The street protest of August 10, 2018, saw the most and most serious and aggressive behaviours against journalists, "aggression coming from the law enforcement forces, which should have ensured the protection of all the citizens in the midst of those events that are still unclear to the public opinion and investigators," according to the FreeEx report "Press Freedom in Romania 2018-2019" by media watchdog ActiveWatch.

"May 2018 - May 2019, witnessed were actions of the Romanian Gendarmerie that were at least controversial, sometimes confirmed to be abusive through first instance decisions. The Romanian Gendarmerie has quite often been accused of following political orders, and the events on the evening of August 10, 2018, occasioned by the Diaspora protest, grabbed headlines even in the foreign press due to the violence of the law enforcement forces," says the report. Mention is also made of the case of German journalist Paul Arne Wagner, who was apprehended and led to the Gendarmerie while researching the anti-government protest in Piata Victoriei on June 20, 2018.

The report was officially published on Monday. ActiveWatch, who produced the report, shows that, according to the 2019 World Press Freedom Index by Reporters Without Borders, the state of the press in Romania remains problematic, with the country having declined three positions in 2019 already in the global ranking, from 44 in 2018, to 47.

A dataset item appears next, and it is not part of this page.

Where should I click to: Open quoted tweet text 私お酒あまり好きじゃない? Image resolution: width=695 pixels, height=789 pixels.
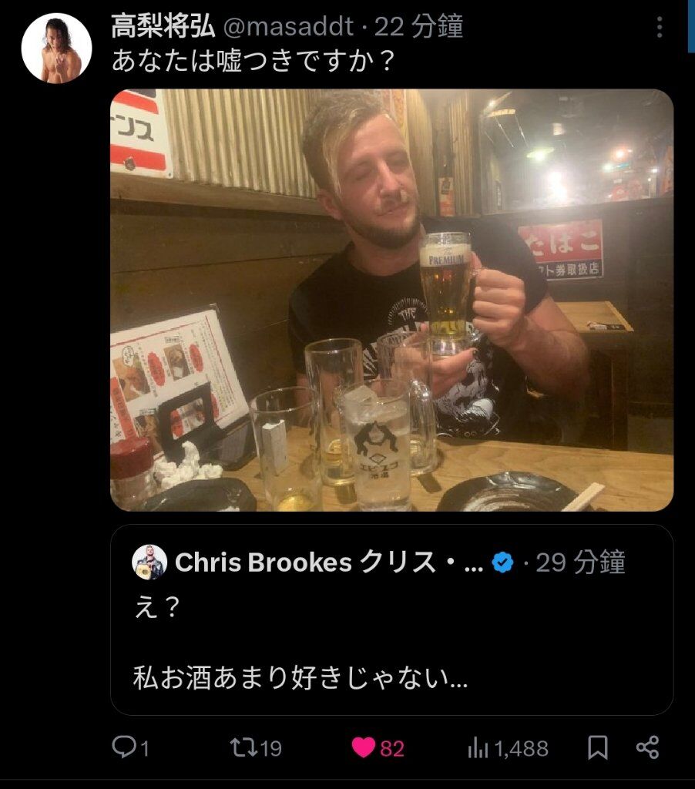pyautogui.click(x=300, y=678)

"The only explanation for this reasonable position in the global ranking would be that Romania is not a war zone (...) and that we have no journalists killed for having done their duty," ActiveWatch said.

According to the organisation, in Romania, "honest journalists and their profession as a whole are sabotaged most of the times by former journalists who have either officially entered politics or live on party subsidies."

The report analyses professional ethics in the media, protests in Romania, pressure on the media coming from authorities, public organisations and political parties, integrity, pressure from editorial offices.

"2018 was a year in which the criminal records of media owners generally stagnated or developed favourably. Criminal accusations range from false testimony, influence peddling, money laundering, organised crime group formation, blackmail, bribe giving, to crimes against humanity (see the case of the miners' riots of the 1990s implicating media mogul Adrian Sarbu). "

As for the pressure, ActiveWatch mentions the moment when the National Authority for Personal Data Surveillance and the Teleorman Police asked RISE Project investigative journalists to reveal the sources of a press expose that covered national leader of the Social Democratic Party (PSD), major at rule, Liviu Dragnea.

At the same time, ActiveWatch says, "major media organisations acted as tools of their owners and openly supported their vested political, economic or legal interests."

Regarding the situation of whistleblowers, the FreeEx report notes that the Ombudsman as the authority responsible for representing /protecting whistleblowers "is passive or only formally intervenes."

The report also provides recommendations for journalists, whistleblowers, editors and politicians. Thus, journalists are encouraged to point to consciousness when disagreeing with editorial practices.

"The use of media as a tool to obtain political and/or economic influence may work in the short term, but, in the future, such approach leads to the moral and financial bankruptcy of the media organisations and their wielders. Respect to the public is the surest of investments," the FreeEx report shows.